The break of day: Darkness to half-light to full daylight. Night fades; the new day dawns. The span of the new day comes in the time when dark night lifts, slowly, a magician’s cape pulled back to reveal wonder and majesty. In darkness lies mystery; in full light, awareness. The time of dawning spans that gap, unveils all, does so in the steady drift of time from full dark to full light. Daylight rises in October as the last leaves fall; the leaves to the ground, the light of day to the world.
Such is the treasure given to the early riser, delivered to the dawn walkers, offered up to the denizens who find their way to the outdoors in the waning minutes of dark night. With the rise of the curtain of the new day comes the gift to those who are there with the darkness at their back as the eastern sky cracks a thin line of light and that thin line expands into a ribbon and into a band and, in time, into the full span of sky overhead.
In October it comes to the hunters who wait for daybreak, comes to the deer stand sitters or the waterfowlers for such is their sport that they are in the blinds come the end of night and the beginning of the new day.
October is the best month for sunrises; the time dawn comes is reasonable, seven o’clock now. The temperatures are moderate, the leaf color holds treasure unique to that season only. A month ago there was no autumnal color; in another month there will be cold air and bare trees. Now, on the cusp of the seasons, October dawnings give us the alchemy of season and vivid color and a fleeting, all too fleeting, time of dawns best spent afield.

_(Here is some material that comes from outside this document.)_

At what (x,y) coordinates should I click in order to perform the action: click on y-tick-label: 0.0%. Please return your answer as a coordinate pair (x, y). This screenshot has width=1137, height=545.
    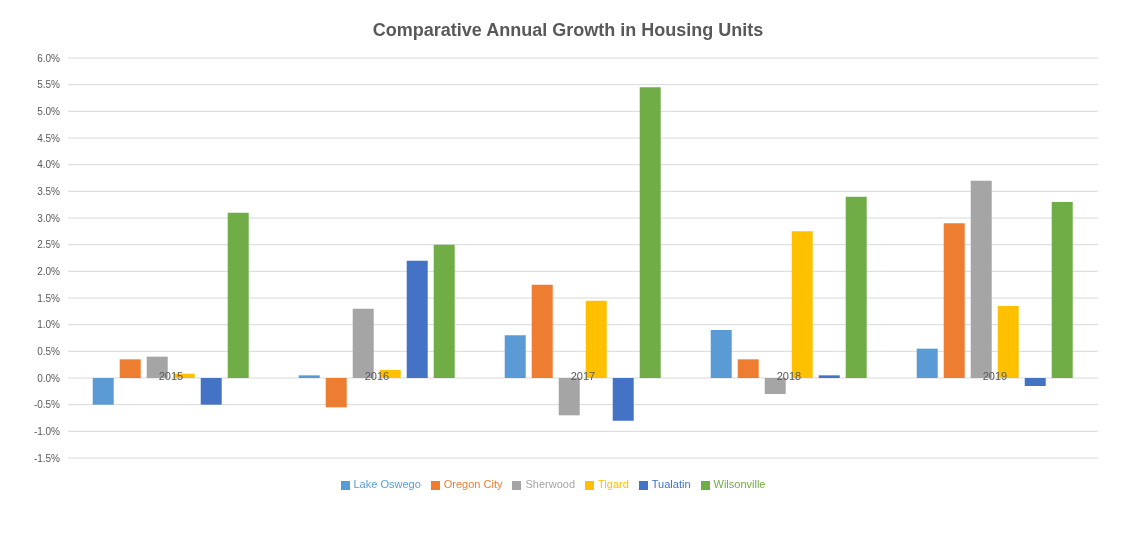
    Looking at the image, I should click on (49, 378).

When I leave the house the dark sky is sparked with the glint of stars flung across the darkness like a handful of diamonds tossed above. It is still very dark. It is quiet in the peace and restfulness of a world with the night in slow fade toward the dawn that will come. I drive the requisite distance, park the truck, stand down. There is light smudging the eastern sky. I load the shotgun, walk down the hillside and sit behind a spare screen of spruce branches on the edge of the lake.

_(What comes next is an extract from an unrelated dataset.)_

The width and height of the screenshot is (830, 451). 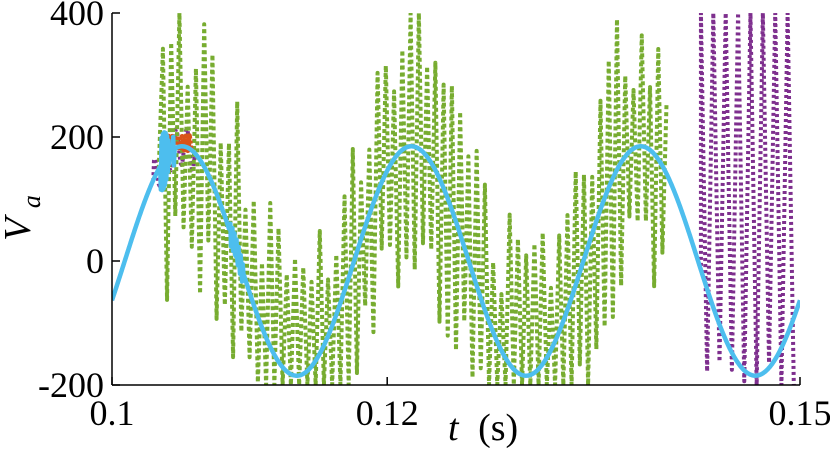 What do you see at coordinates (800, 413) in the screenshot?
I see `x-tick-label: 0.15` at bounding box center [800, 413].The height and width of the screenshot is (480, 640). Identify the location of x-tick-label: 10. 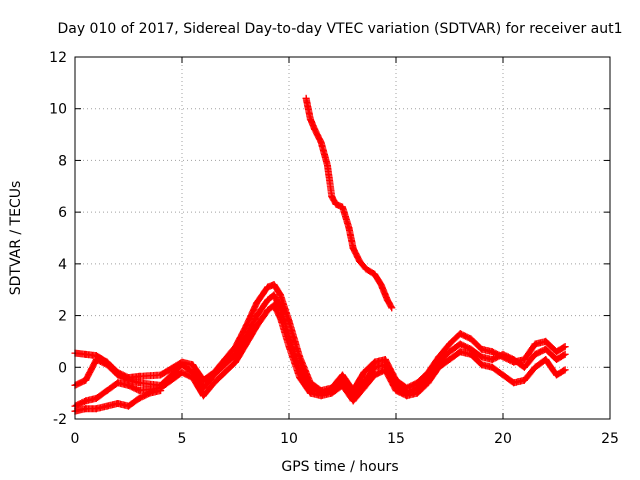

My breathing comes slowly to normal. I sit and wait in the shadows of the night.
Ahead of me is flooded backwater of swamp; beyond that the lake. It is still very dark but the lake is silver gray and the sky above is not as dark as it was 15 minutes ago. In my life I have sat in duck blinds at the break of day more times than I can count. Not a one has been wasted.
The world in front of me is dark with shades of black and gray. It stands as an ink drawing where the world is pared down to basic shapes and forms and where shadows have substance. The darkness has a softness to it, the black is not a hard black but more of a blue/black.
The lake is the color of drawn pewter. No wind moves the water to waves. In time the color of the lake will match the color of the sky; in time the oak trees will glow to gold; in time the darkness will lift. But now none of this shows. It is a world of shadow and dark and only the hint of what is to come. We know what will come not because of what we see but because of what we remember. Memories can be as elusive and as nebulous as morning fog but in the time of dawn they give us guidance.
I sit. I wait. My heartbeat slows and I take in the moments of the early day when the dawn is near and time seems to move more slowly and the air more pure. I take in the time of the dawning.
There is a rush of wings that shears the silence, a flash of movement against the gray of the lake. Ducks; two of them. They land out in the lake then turn and swim toward shore to where the oak tree stands and where acorns fall and where the ducks will feed. To where I wait. I see the dark silhouettes of trees, the smudged color of marsh grass, the calm waters of the lake.
The two ducks animate the landscape as they swim toward me. Wood ducks. I can tell that from their shape and their quick-moving manner; wood ducks not mallards. I look at my watch; five minutes till legal shooting hours. I watch the ducks on the water.
They grow wary, hold steady; the ripples they make cease. They have seen me or sensed me or whatever it is that game does that gives them pause. They are motionless. The crucial moment; decision time. Then they swim out, away from me. I ease the shotgun down. I look to my right.
There are three more ducks and they are very close. I stand and raise the shotgun and they take wing. I kill one of them and it falls to the water and lands heavy.
The ripples of water from where the duck has landed spread from the center and then fade to nothing. I walk to the water and pull the bird to shore. It is lighter now and the sun shines on the trees across the lake. There is light coming to the land and the sun light brings color and definition. Gone now the mystery held by darkness; here now the light of day.
The special time has passed. Night has given up to dawn; dawn has yielded to daytime. The sun rises higher. The new day is at hand.